The inspiration comes in the absorption of the details and the beauty in the whole.  The richness of the colors, even in their faded glory, energizes.  The view from each window on the gardens, lakes and trees, calms.  Life is different in these room, grounds and spaces. Every room reverberates history, echoing the stories and narrative of those who lived there and passed through.

An ordinary person entering the space might feel intimidated and awed.  I guess that was the idea...

The best part was going with a French friend, wandering the maze of rooms together and hearing her take on the place.  She was embarrassed though when they shooed us out 15 minutes before closing time.  There they are, all the guards with their coats on, wanting to rush out the door exactly at 5PM and not a minute later.  No surprise, the strikes about raising the retirement age...

It makes a richer fuller experience when I am with friends and so I am really loving hanging out with Marcy, Martine and Claude.  Their English is amazing and their company full of life and love.  We are having la vie du Chateau for sure!

Here are Marcy and Claude at Claude's friends' restaurant Cote and Port.  Fabulous French food and truly delicious desserts.  So good  that we've eaten there two days in a row!  If you ever come to Pithiviers be sure to have lunch or coffee here.  Anne serves and her husband Stephan cooks.  Tres bien!
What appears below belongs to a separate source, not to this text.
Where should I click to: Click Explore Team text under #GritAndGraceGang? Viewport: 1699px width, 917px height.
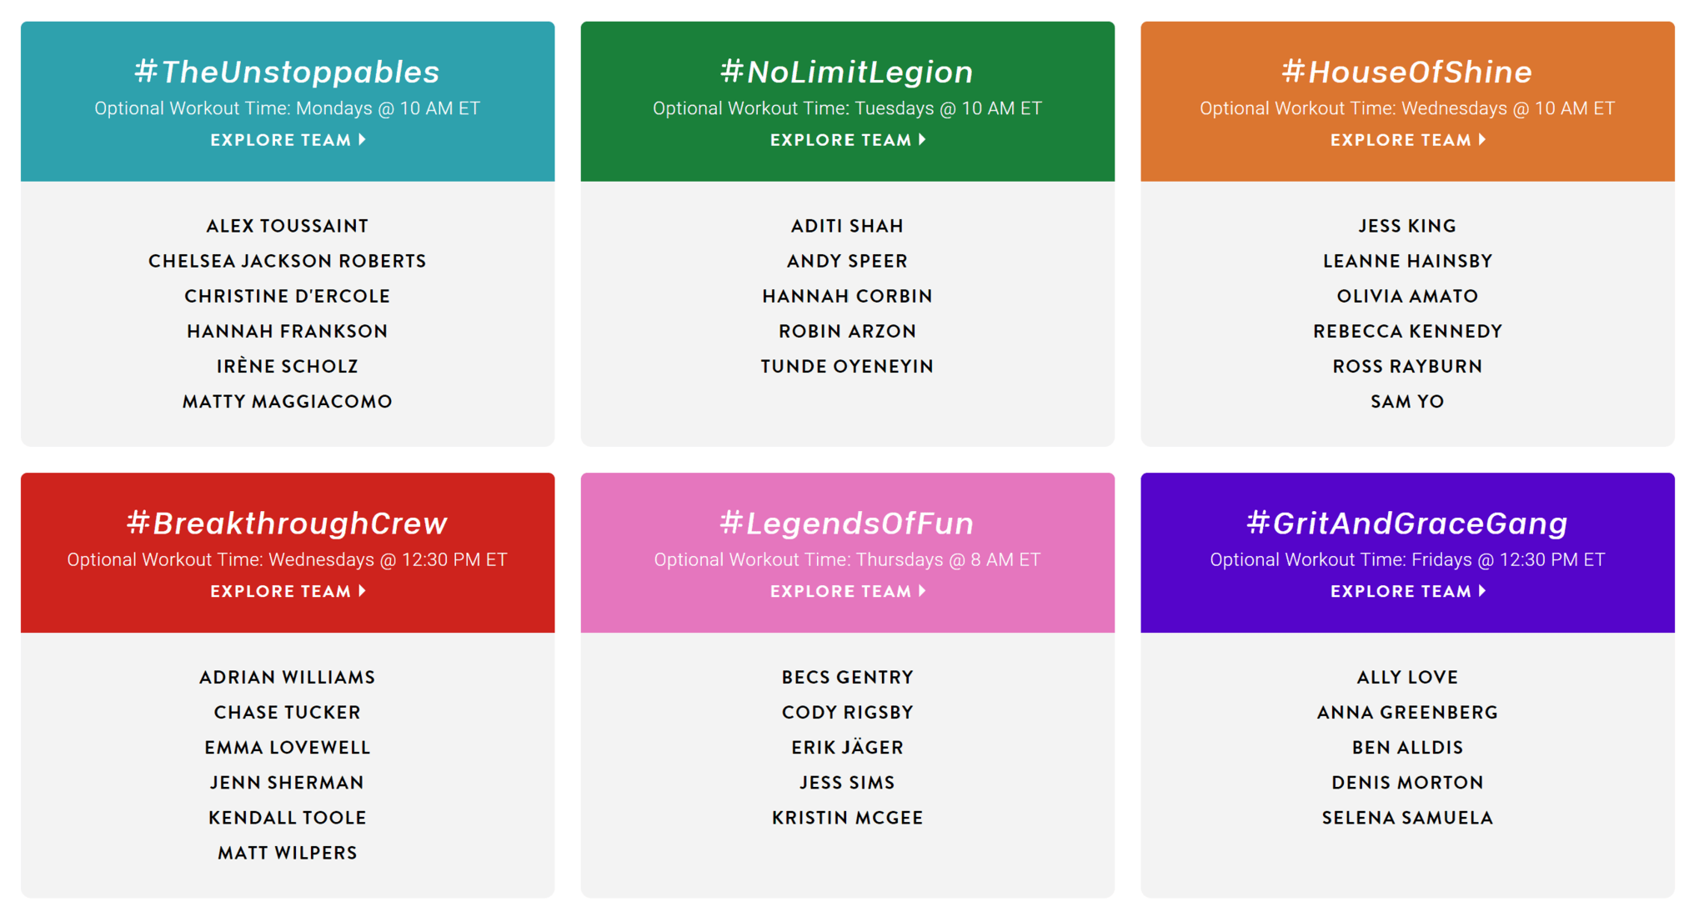(x=1401, y=591)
We also took a long walk with Rhum Rasin through the village of Yevres le Chatel.  This is the kind of French village that makes me want to move to France...
Martine and Marcy in Yevres le Chatel
The Chapel at Yevres le Chatel

Street in Yevres le Chatel
And since that is unlikely to happen I am enjoying the time I have here.

A bientot!

Wednesday, November 3, 2010

Ah France!

Back in France again and it is fun to be in a new spot exploring.  Marcy and I are visiting our copine (friend) Martine in Pithiviers.  Her dog, Rhum Rasin comes everywhere with us.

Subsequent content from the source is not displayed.